Regarding pharmacologic interventions directed at ICU delirium prevention, data are either too conflicting or not robust enough to draw definitive conclusions. A 2015 systematic review of clinical trials and cohort studies of medications to prevent ICU delirium concluded that of the studied medications (dexmedetomidine, haloperidol, risperidone, clonidine, dexamethasone, rivastigmine and statins), only antipsychotics for SICU patients and dexmedetomidine for mechanically ventilated patients were associated with reductions in the prevalence of delirium [24]. However, because these trials were not of sufficiently high quality, ACCM guidelines provide no recommendation on dexmedetomidine and in fact suggest against the use of antipsychotics (haloperidol or atypicals) for prophylaxis [7••]. Since the publication of these guidelines, data have continued to be conflicting. Hope-ICU, a randomized, double-blind, placebo-controlled trial examined the prophylactic use of haloperidol in 141 mechanically ventilated medical and surgical ICU patients and concluded that haloperidol did not modify the prevalence or duration of delirium in this population [25]. A 2013 meta-analysis also examined the use of antipsychotics compared to placebo for the prophylaxis of delirium; five trials—all in elderly perioperative patients—met the inclusion criteria of being randomized and placebo controlled [26]. The pooled analysis found a 50 % reduction in the relative risk of delirium [RR (95 % CI) 0.51 (0.33–0.79); p = 0.01] when using prophylactic antipsychotics, with no statistically significant or serious adverse outcomes [26]. These findings suggest a role for the short-term use of antipsychotic medications in elderly at risk of delirium; however, the narrow focus of these studies was only on perioperative patients and delirium in the postoperative course. The findings would not be generalizable beyond postoperative ICU patients, but certainly pave the way for further investigation.
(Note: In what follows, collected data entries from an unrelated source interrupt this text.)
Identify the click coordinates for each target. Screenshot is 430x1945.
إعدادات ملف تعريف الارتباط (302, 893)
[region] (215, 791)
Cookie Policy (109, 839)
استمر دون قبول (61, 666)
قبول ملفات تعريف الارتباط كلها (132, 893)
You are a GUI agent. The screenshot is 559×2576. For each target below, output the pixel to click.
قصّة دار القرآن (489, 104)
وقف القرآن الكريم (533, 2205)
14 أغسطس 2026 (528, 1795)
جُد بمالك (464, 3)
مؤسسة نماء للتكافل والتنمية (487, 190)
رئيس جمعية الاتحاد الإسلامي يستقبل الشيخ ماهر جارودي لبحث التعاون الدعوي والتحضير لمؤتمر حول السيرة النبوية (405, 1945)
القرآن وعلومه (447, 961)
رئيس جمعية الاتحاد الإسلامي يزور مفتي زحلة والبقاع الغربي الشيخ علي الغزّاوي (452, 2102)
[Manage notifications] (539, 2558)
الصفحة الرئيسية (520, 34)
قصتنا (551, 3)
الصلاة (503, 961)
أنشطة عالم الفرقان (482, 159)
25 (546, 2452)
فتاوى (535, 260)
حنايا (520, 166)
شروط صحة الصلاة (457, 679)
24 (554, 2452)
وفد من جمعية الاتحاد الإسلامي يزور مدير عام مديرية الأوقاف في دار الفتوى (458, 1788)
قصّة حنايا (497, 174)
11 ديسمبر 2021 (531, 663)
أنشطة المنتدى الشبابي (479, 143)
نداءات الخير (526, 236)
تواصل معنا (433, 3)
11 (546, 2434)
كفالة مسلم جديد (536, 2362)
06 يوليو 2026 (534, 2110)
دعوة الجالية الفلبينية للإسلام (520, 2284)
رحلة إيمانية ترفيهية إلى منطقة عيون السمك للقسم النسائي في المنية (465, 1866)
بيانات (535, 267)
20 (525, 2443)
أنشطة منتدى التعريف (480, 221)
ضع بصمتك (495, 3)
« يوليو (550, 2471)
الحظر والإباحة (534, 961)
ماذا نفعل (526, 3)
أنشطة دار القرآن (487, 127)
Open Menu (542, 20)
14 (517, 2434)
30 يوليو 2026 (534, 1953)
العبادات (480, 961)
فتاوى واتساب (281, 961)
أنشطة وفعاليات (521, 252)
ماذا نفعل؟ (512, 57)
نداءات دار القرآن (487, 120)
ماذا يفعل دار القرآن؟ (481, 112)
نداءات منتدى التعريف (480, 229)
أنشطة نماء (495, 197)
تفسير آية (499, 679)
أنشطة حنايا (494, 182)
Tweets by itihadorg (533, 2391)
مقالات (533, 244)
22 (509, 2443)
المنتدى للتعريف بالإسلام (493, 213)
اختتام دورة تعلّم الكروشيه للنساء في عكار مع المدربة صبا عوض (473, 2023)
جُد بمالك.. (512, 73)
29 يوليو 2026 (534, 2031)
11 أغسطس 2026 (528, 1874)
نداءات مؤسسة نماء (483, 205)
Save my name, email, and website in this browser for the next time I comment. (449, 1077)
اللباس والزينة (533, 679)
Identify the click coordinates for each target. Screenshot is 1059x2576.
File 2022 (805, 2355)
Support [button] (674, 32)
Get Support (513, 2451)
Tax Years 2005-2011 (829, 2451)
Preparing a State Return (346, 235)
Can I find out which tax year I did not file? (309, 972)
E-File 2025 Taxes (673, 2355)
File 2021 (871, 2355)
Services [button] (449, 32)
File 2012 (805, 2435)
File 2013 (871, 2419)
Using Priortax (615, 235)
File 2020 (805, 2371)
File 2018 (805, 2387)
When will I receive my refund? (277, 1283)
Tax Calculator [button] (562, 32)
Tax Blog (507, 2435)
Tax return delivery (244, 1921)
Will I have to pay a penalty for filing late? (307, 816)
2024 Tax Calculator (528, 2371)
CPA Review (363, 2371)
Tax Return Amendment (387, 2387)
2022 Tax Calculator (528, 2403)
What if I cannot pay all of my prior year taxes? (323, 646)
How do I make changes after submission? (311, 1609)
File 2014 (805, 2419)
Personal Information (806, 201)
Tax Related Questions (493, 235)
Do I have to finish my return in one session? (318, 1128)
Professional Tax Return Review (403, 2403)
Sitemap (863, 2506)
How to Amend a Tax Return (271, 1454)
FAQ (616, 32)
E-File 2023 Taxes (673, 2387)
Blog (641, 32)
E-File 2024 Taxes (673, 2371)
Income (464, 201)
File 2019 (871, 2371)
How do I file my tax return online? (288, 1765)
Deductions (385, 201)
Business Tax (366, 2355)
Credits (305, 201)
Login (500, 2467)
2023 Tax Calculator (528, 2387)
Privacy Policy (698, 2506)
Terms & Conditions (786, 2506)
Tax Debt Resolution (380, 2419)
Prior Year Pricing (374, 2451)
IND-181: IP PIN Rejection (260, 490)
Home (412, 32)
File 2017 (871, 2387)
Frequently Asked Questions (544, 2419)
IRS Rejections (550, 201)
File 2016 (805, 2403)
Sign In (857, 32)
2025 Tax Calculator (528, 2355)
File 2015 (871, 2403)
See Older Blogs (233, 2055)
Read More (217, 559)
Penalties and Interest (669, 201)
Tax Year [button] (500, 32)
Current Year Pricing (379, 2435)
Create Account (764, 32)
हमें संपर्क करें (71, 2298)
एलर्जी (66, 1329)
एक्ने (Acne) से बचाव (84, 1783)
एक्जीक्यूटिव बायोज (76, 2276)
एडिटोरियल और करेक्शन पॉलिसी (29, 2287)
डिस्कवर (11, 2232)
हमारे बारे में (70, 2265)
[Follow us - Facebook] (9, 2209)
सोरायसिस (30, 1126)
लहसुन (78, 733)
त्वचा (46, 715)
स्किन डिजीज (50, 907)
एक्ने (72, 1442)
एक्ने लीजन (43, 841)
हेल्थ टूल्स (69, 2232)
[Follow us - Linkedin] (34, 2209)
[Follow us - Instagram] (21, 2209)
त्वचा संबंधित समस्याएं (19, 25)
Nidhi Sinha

The 2013 ACCM guidelines provide no recommendation on pharmacologic or combined pharmacologic and nonpharmacologic prevention protocols [7••]. Indeed, when examining the data on pharmacologic or combined protocols, it is difficult to draw conclusions due to heterogeneous bundles as well as conflicting outcomes. The two most promising protocols are the early awakening, breathing, delirium screening and early exercise (ABCDE) bundle and the pain, agitation and delirium (PAD) management bundles based on current evidence and recommendations (e.g., targeting a light target level of sedation, analgesia-first sedation, etc.) [27•]. The ABCDE bundle aims to address many of the risk factors of delirium using target-based sedation protocols, spontaneous breathing and awakening trials, and early mobilization [28•]. In a before and after study investigating the implementation of the ABCDE bundle in MICU and SICU patients, researchers found that the odds of delirium were markedly reduced (OR 0.55, 95 % CI 0.33–0.93, p = 0.03) without significant differences in adverse events such as self-extubations or reintubations [28•]. In a before and after study on a PAD bundle implemented in MICU and SICU patients, rates of delirium remained the same (24.7 vs. 34.2 % pre and post, respectively); however, rates of iatrogenic coma dropped from 20.5 to 8.7 % (p < 0.0001) and subsyndromal delirium—defined as an ICDSC score of 1 to 3—were also reduced (33 % pre vs. 24.6 % post, p = 0.009) [29]. It is possible that the delirium present in comatose patients pre-implementation became unmasked post-implementation (thus resulting in little change in overall delirium rates between the two groups). In another PAD bundle study in MICU and SICU patients in which the PAD bundle was compared to usual care in a prospective, randomized-controlled trial, delirium incidence in the intervention group receiving PAD bundled care was decreased compared with historic controls (8.5 vs. 18 %) [30]. Unfortunately, the authors were unable to compare delirium incidence to the actual control arm because as per ICU routine in “usual care,” delirium incidence was not measured.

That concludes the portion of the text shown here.